• WRITTEN REQUEST:
Reproduce every item below verbatim, keeping each character and line break unchanged.

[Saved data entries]
※
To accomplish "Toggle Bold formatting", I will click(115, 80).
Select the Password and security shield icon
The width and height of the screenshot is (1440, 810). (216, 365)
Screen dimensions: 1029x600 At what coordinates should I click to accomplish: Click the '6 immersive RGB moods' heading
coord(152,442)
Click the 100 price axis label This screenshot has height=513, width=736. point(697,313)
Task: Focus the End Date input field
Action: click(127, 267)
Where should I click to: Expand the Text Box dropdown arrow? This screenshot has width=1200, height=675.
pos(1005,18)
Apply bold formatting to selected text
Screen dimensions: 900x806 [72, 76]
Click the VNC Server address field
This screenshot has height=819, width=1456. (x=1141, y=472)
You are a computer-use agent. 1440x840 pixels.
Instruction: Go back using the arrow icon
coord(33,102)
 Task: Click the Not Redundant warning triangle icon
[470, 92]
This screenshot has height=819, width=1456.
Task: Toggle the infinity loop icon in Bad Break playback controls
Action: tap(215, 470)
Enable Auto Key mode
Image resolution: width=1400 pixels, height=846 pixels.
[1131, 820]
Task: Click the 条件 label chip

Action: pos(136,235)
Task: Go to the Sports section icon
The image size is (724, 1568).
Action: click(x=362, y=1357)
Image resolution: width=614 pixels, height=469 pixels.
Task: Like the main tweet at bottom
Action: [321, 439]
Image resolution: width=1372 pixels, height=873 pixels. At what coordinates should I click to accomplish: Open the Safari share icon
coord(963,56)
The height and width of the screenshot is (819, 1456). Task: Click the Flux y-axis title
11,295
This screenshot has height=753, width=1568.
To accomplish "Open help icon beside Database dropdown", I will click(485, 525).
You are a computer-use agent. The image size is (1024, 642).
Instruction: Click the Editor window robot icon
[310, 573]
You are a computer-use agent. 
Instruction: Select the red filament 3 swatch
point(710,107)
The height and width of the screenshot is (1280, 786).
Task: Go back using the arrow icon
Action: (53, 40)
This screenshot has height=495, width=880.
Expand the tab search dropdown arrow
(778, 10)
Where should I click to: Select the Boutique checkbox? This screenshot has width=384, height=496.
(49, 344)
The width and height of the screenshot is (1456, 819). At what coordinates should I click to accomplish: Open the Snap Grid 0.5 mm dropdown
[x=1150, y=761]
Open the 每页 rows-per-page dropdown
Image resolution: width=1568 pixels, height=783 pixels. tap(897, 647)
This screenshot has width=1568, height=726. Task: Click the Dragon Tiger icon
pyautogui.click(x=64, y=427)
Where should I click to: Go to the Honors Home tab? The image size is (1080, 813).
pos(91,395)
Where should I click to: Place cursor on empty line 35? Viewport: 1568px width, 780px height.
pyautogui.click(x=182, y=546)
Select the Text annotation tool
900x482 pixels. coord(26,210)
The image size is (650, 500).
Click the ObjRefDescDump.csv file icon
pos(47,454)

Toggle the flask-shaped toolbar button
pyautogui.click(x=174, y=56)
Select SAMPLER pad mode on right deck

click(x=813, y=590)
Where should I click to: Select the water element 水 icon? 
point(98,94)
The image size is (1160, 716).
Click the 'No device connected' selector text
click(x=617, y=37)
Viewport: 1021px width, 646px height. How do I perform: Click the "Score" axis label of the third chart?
※
• RESULT BELOW:
To accomplish "Toggle Bold formatting", I will click(115, 80).
Select the Password and security shield icon
The width and height of the screenshot is (1440, 810). (216, 365)
Screen dimensions: 1029x600 At what coordinates should I click to accomplish: Click the '6 immersive RGB moods' heading
coord(152,442)
Click the 100 price axis label This screenshot has height=513, width=736. point(697,313)
Task: Focus the End Date input field
Action: click(127, 267)
Where should I click to: Expand the Text Box dropdown arrow? This screenshot has width=1200, height=675.
pos(1005,18)
Apply bold formatting to selected text
Screen dimensions: 900x806 [72, 76]
Click the VNC Server address field
This screenshot has height=819, width=1456. (x=1141, y=472)
You are a computer-use agent. 1440x840 pixels.
Instruction: Go back using the arrow icon
coord(33,102)
 Task: Click the Not Redundant warning triangle icon
[470, 92]
This screenshot has height=819, width=1456.
Task: Toggle the infinity loop icon in Bad Break playback controls
Action: tap(215, 470)
Enable Auto Key mode
Image resolution: width=1400 pixels, height=846 pixels.
[1131, 820]
Task: Click the 条件 label chip

Action: pos(136,235)
Task: Go to the Sports section icon
The image size is (724, 1568).
Action: click(x=362, y=1357)
Image resolution: width=614 pixels, height=469 pixels.
Task: Like the main tweet at bottom
Action: [321, 439]
Image resolution: width=1372 pixels, height=873 pixels. At what coordinates should I click to accomplish: Open the Safari share icon
coord(963,56)
The height and width of the screenshot is (819, 1456). Task: Click the Flux y-axis title
11,295
This screenshot has height=753, width=1568.
To accomplish "Open help icon beside Database dropdown", I will click(485, 525).
You are a computer-use agent. The image size is (1024, 642).
Instruction: Click the Editor window robot icon
[310, 573]
You are a computer-use agent. 
Instruction: Select the red filament 3 swatch
point(710,107)
The height and width of the screenshot is (1280, 786).
Task: Go back using the arrow icon
Action: (53, 40)
This screenshot has height=495, width=880.
Expand the tab search dropdown arrow
(778, 10)
Where should I click to: Select the Boutique checkbox? This screenshot has width=384, height=496.
(49, 344)
The width and height of the screenshot is (1456, 819). At what coordinates should I click to accomplish: Open the Snap Grid 0.5 mm dropdown
[x=1150, y=761]
Open the 每页 rows-per-page dropdown
Image resolution: width=1568 pixels, height=783 pixels. tap(897, 647)
This screenshot has width=1568, height=726. Task: Click the Dragon Tiger icon
pyautogui.click(x=64, y=427)
Where should I click to: Go to the Honors Home tab? The image size is (1080, 813).
pos(91,395)
Where should I click to: Place cursor on empty line 35? Viewport: 1568px width, 780px height.
pyautogui.click(x=182, y=546)
Select the Text annotation tool
900x482 pixels. coord(26,210)
The image size is (650, 500).
Click the ObjRefDescDump.csv file icon
pos(47,454)

Toggle the flask-shaped toolbar button
pyautogui.click(x=174, y=56)
Select SAMPLER pad mode on right deck

click(x=813, y=590)
Where should I click to: Select the water element 水 icon? 
point(98,94)
The image size is (1160, 716).
Click the 'No device connected' selector text
click(x=617, y=37)
Viewport: 1021px width, 646px height. How do I perform: Click the "Score" axis label of the third chart?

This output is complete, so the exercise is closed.